Table 2 A summary of the results shown by the various studies with different techniques was reported. Satisfaction was considered if “excellent” or “good” results were reported; it was expressed both as number of patients and percentage. Mean follow-up was reported in months

In our study the arthroscopic treatment first proposed by Puddu in 1992 [17] was used. The treatment involved a partial meniscectomy, which was careful to leave a stable peripheral rim of meniscus, followed by decompression of the cyst through percutaneous needling under arthroscopic visualization using a 20-gauge needle. Currently, no studies have been published with as long of a follow-up with the same technique as the present study.

At a long-term follow-up of 11.6 ± 2.6 years, patients showed a high level of satisfaction. No patients complained of a clinical recurrence of the cyst. The Lysholm scale score changed from 52 ± 16.9 to 85 ± 11.9 (P < 0.01) and the mean IKDC scale score passed from 49.5 ± 14.7 to 67 ± 23.5 (P < 0.01) (Fig. 4). Tegner scale score did not change, but physical activity was stopped by two patients for other reasons not correlated to the treated knee.

The most interesting data of our study is the effect of a partial isolated meniscectomy in the development of osteoarthritis in an otherwise intact knee. Our study population represents a perfect pool for this aim thanks to the exclusion criteria adopted.

Post-operative weight-bearing radiographies showed no significant osteoarthritis of the knee. A grade 0 of Kellgren Lawrence scale was reported in six patients (33%), a grade I in eight (44%), a grade II in three (17%), and a grade III in one patient (6%), with no patients presenting a grade IV (Fig. 5). Comparing with pre-operative radiographies, no significant changes were found (chi-square = 1.867; df = 3; P = 0.60), demonstrating that partial isolated meniscectomy is a safe surgical technique not associated with consistent degenerative changes in the knee. Due to the absence of other studies with the same follow-up, it is difficult to make critical comparisons and considerations.

Moreover, our study deviates from other studies in its presentation of post-operative supine and weight-bearing MRIs of the knee. Weight-bearing MRI of the knee recently proved to be a new, effective instrument in diagnosing conditions of the knee including early osteoarthritis, meniscal tear stability, or patellofemoral kinematics [23, 24]. Furthermore, the WORMS scale proved to be a valid approach to evaluating the full spectrum of knee structure and the severity of lesions related to osteoarthritis [25]. At the same follow-up, the WORMS mean value was 12.4 ± 5.1 (range 6–23). Even if no other similar studies are present in literature and no controlateral knee has been studied at MRI, our results seem to confirm the good clinical and radiological outcomes in the study population treated with this surgical technique.

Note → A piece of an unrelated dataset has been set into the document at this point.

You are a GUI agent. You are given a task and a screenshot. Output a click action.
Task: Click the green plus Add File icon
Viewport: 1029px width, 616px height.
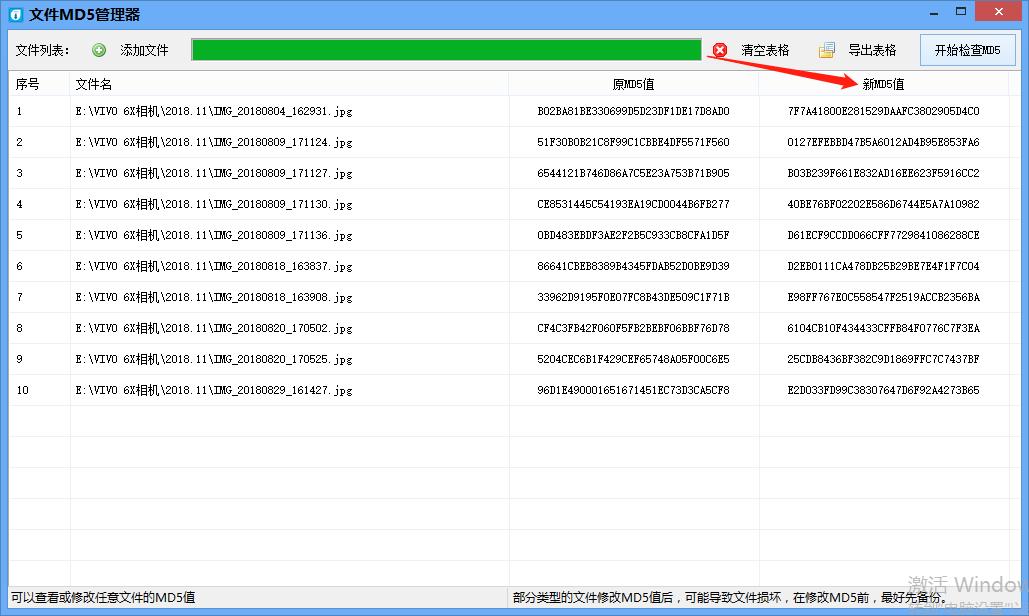tap(99, 50)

Limitations of the study included the number of patients admitted to the study and the absence of comparison to other surgical treatments; given the long-term follow-up and innovative radiological technique, however, the decreased power generated by low enrolment was likely mitigated. The use of a 0.3 Tesla MRI is another limitation of the study. More powerful Tesla scanners may better investigate changes of the articular environment in osteoarthritis. However, the weight-bearing position represents a new interesting approach in evaluation of osteoarthritis of the knee, able to likely compensate this limitation. Furthermore, not only at the time of the study but also nowadays, not many studies with a powerful weight-bearing MRI scanners are present in literature.

This study had two strengths: the long-term follow-up period and the use of weight-bearing MRI for radiological evaluation.

Conclusion

Partial arthroscopic meniscectomy associated with percutaneous decompressive needling of the cyst wall under arthroscopic visualization showed positive clinical and radiological long-term results with no recurrence of the cyst. Horizontal lesions were found in the most of patients, which supports a degenerative model of cyst origin. Neither traditional radiographies nor innovative standing MRIs showed findings of osteoarthritis.